On Dec, 2, 2010 Israel suffered the worst fire disaster in it’s history. Over 42 people were killed in the fire. Most of them were rescuers trapped in a bus heading to evacuate prisoners from the prison in that area. The fire broke out in a Pine and Cedar Forest on Mt. Carmel and quickly spread. The cause of the fire is not yet known, but a long drought had left unusually dry conditions in the Carmel Forest, so that the fire spread extremely quickly.

Burned bark on cedar tree

 

Mt. Carmel…

We drove up Mt. Carmel to observe the devastation. We were not alone. Others, cameras in hand, were there to record this horrible scene.

Mt Carmel forest fire

 

Kibbutz Beit Oren…

A kibbutz  is a collective community in Israel that was traditionally based on agriculture. Today most of them have become privatized and act like a cooperative or community village.

Kibbutz Beit Oren was founded in 1939 by immigrants from Poland and Russia, part of the Hebrew Socialist Adolescence movement.

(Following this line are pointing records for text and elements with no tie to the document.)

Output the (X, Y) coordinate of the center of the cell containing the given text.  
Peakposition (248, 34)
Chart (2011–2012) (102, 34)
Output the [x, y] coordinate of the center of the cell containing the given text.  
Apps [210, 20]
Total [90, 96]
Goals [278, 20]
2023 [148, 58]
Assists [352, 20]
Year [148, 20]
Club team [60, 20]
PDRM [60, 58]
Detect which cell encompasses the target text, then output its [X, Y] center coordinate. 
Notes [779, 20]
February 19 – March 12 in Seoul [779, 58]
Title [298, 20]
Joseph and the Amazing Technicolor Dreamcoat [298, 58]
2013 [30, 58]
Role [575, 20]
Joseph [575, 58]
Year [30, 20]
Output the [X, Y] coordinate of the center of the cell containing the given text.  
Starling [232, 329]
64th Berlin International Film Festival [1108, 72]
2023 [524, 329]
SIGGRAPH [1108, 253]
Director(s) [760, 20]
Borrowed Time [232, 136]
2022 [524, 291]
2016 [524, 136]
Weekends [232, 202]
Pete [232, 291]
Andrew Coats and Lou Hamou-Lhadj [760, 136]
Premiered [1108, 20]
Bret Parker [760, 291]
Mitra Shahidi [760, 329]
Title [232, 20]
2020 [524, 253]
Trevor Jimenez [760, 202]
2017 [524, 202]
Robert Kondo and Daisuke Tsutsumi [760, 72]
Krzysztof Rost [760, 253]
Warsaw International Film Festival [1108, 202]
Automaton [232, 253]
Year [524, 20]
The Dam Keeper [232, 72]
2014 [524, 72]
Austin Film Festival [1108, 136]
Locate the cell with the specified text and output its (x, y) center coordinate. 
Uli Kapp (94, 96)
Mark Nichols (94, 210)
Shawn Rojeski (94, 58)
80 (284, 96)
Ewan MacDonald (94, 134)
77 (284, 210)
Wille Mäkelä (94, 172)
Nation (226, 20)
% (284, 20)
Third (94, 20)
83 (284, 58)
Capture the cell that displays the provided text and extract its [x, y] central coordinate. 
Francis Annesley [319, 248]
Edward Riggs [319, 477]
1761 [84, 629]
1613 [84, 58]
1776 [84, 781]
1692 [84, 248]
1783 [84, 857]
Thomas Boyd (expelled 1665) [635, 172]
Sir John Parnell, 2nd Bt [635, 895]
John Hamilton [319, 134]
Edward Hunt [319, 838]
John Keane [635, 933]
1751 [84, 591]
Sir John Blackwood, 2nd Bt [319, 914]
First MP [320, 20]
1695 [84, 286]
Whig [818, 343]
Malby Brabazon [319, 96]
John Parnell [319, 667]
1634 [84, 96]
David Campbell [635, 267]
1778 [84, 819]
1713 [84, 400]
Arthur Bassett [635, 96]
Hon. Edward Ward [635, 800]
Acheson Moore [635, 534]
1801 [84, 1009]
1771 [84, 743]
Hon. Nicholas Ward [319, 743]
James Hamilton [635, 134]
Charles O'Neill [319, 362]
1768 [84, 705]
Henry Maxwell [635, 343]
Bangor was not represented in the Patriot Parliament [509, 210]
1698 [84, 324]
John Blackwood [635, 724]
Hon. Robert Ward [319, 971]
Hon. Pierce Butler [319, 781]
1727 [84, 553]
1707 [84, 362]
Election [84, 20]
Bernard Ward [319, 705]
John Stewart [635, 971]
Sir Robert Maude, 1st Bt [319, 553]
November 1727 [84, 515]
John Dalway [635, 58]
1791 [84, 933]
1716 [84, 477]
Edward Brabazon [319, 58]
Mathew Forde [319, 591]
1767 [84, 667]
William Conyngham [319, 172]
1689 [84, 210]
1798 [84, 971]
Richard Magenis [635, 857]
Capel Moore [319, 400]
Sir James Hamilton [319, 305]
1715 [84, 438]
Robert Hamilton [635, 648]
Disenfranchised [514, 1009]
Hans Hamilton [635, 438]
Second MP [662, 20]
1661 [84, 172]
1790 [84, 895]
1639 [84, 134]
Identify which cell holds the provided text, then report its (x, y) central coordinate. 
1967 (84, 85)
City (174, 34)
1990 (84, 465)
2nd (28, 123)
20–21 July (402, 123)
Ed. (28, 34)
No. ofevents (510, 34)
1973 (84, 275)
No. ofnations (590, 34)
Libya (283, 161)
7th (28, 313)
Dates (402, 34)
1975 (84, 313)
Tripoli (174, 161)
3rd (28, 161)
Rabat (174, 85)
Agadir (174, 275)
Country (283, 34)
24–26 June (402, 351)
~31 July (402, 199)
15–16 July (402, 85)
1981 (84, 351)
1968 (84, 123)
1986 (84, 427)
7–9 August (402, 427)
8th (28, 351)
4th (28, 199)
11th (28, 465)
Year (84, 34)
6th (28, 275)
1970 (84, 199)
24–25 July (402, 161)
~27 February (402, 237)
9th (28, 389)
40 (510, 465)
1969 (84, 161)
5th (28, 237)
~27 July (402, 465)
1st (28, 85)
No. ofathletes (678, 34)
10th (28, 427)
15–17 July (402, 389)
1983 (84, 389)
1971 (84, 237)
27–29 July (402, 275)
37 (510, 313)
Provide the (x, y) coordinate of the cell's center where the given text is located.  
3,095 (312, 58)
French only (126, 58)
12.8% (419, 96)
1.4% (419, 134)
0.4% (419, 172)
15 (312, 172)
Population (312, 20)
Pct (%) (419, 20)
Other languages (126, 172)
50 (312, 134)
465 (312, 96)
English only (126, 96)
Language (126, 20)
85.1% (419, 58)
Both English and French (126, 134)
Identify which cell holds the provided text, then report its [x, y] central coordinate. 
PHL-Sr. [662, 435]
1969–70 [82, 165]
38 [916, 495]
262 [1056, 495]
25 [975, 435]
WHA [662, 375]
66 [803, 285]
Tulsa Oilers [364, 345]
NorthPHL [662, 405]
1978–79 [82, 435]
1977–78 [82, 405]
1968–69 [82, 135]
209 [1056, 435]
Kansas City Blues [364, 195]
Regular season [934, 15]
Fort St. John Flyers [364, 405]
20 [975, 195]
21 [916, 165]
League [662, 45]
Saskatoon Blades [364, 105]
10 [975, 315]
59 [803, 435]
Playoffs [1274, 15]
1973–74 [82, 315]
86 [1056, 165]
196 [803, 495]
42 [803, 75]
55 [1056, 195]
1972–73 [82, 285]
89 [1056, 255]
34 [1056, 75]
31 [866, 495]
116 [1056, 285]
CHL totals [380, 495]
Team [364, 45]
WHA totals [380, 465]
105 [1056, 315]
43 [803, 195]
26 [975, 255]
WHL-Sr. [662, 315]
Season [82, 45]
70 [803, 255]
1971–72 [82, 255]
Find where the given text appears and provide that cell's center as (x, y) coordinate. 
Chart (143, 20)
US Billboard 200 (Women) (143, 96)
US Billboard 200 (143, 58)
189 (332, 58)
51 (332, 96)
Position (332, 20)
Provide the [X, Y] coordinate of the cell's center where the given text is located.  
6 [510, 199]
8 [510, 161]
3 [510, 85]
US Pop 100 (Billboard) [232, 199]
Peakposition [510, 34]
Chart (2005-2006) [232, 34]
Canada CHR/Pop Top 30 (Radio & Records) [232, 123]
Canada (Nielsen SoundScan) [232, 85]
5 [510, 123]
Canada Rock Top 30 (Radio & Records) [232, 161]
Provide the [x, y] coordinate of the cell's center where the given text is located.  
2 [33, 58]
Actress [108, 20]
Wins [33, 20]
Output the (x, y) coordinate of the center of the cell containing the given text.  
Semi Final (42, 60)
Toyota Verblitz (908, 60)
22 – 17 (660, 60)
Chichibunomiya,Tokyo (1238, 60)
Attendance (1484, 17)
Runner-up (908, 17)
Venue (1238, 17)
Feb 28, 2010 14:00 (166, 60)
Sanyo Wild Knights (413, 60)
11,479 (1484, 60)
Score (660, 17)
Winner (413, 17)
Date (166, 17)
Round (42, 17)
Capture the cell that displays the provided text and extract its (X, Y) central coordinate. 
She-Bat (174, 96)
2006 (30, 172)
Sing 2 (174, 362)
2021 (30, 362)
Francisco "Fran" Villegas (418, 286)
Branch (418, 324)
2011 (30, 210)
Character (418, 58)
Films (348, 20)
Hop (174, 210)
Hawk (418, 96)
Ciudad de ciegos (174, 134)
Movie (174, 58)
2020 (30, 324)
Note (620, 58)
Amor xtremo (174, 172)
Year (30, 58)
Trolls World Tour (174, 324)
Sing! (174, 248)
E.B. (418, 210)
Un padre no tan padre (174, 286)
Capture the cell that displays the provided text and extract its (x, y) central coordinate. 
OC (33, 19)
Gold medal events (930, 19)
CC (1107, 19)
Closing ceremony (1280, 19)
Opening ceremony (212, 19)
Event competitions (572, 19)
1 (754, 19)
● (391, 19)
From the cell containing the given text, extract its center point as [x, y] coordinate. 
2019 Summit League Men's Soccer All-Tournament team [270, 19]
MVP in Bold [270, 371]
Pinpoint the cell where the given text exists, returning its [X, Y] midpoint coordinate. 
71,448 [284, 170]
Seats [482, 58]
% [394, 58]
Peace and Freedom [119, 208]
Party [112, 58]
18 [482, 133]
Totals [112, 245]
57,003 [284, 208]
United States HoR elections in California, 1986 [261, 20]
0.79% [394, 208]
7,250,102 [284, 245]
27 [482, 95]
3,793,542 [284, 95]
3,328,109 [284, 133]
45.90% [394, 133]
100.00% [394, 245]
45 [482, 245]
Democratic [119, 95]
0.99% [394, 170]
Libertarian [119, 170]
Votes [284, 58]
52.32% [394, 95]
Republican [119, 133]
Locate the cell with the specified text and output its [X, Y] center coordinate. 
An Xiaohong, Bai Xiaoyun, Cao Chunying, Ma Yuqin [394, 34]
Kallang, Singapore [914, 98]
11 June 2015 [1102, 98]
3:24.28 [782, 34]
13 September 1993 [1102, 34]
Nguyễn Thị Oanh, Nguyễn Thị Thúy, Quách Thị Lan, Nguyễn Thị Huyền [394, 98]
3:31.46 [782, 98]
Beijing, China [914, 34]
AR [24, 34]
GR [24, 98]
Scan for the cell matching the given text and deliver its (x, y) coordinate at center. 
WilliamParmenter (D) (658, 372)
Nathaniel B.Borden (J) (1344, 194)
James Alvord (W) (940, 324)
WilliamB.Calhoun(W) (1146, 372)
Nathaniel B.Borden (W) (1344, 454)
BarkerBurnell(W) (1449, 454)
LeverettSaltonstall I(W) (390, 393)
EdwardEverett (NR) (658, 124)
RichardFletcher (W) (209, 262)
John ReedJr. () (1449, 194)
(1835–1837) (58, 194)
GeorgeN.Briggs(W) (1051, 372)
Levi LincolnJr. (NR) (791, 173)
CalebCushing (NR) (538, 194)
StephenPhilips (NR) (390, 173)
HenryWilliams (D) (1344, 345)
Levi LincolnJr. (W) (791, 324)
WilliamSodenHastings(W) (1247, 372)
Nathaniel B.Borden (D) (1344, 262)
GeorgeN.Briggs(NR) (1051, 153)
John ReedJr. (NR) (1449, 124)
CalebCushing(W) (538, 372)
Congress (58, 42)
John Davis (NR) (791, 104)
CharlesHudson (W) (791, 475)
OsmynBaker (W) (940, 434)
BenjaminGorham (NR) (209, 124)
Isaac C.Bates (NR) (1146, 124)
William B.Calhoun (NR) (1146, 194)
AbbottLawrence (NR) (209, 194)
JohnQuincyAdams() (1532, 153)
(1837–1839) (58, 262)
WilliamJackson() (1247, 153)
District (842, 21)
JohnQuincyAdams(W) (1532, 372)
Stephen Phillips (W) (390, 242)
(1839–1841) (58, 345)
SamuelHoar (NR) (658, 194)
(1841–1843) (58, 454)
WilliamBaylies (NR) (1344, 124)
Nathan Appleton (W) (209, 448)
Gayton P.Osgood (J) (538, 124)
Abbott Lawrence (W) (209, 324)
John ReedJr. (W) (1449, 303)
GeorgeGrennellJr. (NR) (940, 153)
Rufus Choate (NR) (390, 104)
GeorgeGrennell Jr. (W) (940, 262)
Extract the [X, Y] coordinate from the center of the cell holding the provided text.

Prior to Israel’s indepedence, the kibbutz served the Haganah (the underground army of the Jewish settlers) as a Palmach (the elite fighting force in the Haganah) base for underground activities against the British. On  October 9, 1945, a Palmach unit set out from Beit Oren to free 208 illegal immigrants detained at the Atlit detainee camp.  After overcoming the guards, the freed immigrants were led past Beit Oren to Kibbutz Yagur where they were hidden from the British. The attack was the first anti-British action undertaken by the Palmach.

The fire…

By 2010, Beit Oren had about 200 members. On December 2, 2010, it suffered extensive damage. Parts of the kibbutz were destroyed by the fire, though the inhabitants had been evacuated to safety.

Desolation Row...

The woodworking shop…

I was shooting inside the remains of the woodworking shop where I met a gentleman who told me that he was the first child to be born on the kibbutz. He shared with me many stories about life in Beit Oren. The band saw (below) had been saved from another fire in 1951 and came through unscathed. It was working until the 2010 fire but is now destroyed.